AIPHES / DiscoScore

DiscoScore: Evaluating Text Generation with BERT and Discourse Coherence
32 stars 6 forks source link

Bug in DiscoScorer initialization #5

Closed UntotaufUrlaub closed 1 year ago

UntotaufUrlaub commented 1 year ago

Hi,

there might be a bug in the initialization code of DiscoScorer in scorer.py! Line 27 (and 33) use self.we which is never set.

class DiscoScorer: 
    def __init__(self, device='cuda:0', model_name='bert-base-uncased', we=None):

        config = BertConfig.from_pretrained(model_name, output_hidden_states=True, output_attentions=True, return_dict=True)
        self.tokenizer = BertTokenizer.from_pretrained(model_name, do_lower_case=False)
        self.model = BertModel.from_pretrained(model_name, config=config)
        self.model.encoder.layer = torch.nn.ModuleList([layer for layer in self.model.encoder.layer[:8]])
        self.model.eval()
        self.model.to(device)  
        if we is not None:
            we = load_embeddings('deps', we)
        self.we = we    # I added this line.

    def LexicalChain(self, sys, ref):
        return discourse.LexicalChain(sys, ref)

    def DS_Focus_NN(self, sys, ref):
        return discourse.DS_Focus(self.model, self.tokenizer, sys, ref, is_semantic_entity=False)

    def DS_Focus_Entity(self, sys, ref):
        return discourse.DS_Focus(self.model, self.tokenizer, sys, ref, is_semantic_entity=True, we=self.we, threshold = 0.8) # uses self.we

    def DS_SENT_NN(self, sys, ref):
        return discourse.DS_Sent(self.model, self.tokenizer, sys, ref, is_lexical_graph=False)

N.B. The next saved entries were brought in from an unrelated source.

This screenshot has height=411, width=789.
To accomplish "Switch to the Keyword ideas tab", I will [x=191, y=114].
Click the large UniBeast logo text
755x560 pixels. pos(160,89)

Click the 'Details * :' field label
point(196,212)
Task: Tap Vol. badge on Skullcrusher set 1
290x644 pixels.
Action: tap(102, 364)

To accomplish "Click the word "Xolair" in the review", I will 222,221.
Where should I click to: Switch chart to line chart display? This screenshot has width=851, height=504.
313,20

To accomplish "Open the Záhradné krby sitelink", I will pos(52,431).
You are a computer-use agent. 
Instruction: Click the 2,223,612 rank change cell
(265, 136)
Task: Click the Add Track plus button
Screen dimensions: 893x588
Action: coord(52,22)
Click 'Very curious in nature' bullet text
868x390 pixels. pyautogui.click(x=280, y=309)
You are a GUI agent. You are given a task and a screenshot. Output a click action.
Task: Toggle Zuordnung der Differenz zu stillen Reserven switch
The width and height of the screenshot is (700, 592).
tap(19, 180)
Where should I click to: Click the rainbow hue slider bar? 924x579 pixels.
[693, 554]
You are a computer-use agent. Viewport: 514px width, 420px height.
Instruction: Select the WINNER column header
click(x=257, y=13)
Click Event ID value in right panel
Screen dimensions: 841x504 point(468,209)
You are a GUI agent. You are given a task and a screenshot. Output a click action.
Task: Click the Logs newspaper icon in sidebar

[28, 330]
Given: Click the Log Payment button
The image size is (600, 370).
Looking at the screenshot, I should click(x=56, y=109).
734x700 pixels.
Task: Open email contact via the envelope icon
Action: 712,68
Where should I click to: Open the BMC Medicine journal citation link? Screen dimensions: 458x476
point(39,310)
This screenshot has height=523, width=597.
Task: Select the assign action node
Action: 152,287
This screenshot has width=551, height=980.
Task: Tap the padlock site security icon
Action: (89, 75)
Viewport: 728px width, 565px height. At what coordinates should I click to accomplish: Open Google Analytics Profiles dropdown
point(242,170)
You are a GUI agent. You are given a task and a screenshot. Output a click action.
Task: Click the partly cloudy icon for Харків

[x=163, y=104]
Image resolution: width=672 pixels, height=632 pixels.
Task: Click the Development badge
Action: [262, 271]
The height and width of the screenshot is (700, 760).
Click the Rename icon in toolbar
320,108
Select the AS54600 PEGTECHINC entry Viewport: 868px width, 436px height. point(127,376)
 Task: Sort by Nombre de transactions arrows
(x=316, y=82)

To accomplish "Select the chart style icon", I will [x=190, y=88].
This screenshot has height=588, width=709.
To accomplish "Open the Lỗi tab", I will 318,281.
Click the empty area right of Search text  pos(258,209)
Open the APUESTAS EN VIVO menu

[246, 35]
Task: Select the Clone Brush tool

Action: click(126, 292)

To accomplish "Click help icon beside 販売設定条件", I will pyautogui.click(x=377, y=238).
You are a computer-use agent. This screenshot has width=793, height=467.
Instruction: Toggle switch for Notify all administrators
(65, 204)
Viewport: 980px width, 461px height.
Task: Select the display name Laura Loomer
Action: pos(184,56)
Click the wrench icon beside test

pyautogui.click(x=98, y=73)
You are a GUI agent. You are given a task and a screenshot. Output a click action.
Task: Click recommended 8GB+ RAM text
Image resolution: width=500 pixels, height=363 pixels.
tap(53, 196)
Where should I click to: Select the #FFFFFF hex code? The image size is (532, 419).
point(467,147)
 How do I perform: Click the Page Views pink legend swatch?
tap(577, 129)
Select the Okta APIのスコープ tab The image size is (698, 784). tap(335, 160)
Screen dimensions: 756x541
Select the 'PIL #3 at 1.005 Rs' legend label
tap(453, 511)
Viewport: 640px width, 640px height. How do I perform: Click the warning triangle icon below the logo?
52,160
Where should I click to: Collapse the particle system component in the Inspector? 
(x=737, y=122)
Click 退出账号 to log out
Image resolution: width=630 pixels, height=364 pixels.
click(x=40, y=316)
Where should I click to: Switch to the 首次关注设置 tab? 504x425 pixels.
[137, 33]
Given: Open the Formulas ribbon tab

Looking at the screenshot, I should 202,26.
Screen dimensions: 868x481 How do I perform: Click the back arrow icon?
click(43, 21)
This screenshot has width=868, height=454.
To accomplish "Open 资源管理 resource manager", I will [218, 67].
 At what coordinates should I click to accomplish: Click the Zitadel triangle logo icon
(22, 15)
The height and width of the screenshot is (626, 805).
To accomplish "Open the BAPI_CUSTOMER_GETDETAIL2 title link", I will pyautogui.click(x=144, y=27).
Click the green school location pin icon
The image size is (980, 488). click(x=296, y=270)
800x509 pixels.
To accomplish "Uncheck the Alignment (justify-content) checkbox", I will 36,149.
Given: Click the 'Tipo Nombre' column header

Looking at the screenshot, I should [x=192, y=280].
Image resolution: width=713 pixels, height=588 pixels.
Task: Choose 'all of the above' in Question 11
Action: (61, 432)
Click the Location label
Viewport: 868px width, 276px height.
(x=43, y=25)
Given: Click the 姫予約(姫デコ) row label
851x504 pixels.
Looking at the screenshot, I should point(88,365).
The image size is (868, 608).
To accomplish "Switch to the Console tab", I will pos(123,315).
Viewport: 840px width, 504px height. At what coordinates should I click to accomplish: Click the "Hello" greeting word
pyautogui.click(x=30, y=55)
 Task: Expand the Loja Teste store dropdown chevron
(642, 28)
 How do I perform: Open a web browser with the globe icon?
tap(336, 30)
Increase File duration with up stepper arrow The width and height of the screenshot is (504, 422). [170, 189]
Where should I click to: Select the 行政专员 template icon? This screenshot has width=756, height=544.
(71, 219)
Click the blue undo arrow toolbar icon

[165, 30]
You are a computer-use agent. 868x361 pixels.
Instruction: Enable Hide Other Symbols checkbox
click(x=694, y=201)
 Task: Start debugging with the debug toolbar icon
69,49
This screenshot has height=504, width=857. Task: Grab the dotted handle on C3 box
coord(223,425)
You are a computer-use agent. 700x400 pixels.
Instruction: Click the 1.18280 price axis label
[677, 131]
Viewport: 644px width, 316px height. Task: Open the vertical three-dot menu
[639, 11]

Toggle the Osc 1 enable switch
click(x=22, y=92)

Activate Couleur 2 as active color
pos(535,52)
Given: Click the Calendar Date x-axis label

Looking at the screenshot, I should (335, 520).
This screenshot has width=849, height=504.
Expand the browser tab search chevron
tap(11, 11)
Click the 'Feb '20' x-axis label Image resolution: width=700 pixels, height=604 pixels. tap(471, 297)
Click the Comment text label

    def DS_SENT_Entity(self, sys, ref):
        return discourse.DS_Sent(self.model, self.tokenizer, sys, ref, is_lexical_graph=True, we=self.we, threshold = 0.5) # uses self.we

       ...

Is this a bug, or have I missed something?

I used the pip setup described in the Readme. My calling code looks essentialy like this:

from disco_score import DiscoScorer

def disco_score(summ, doc, metric_type):
    disco_scorer = DiscoScorer(device='cuda:0', model_name='bert-base-uncased')
    summ = summ.lower()
    doc = doc.lower()
    disco_scorer.DS_SENT_Entity(summ, [doc])

kind regards

P.S. thank you very much for sharing this interesting metric!

andyweizhao commented 1 year ago

Yes, that is a bug. It was accidentally shown while I cleaned up the repository. Thanks for spotting!

I think the calling code is right. For better results, you could replace bert-base-uncased with Conpono or BERT-NLI, as mentioned in the Readme.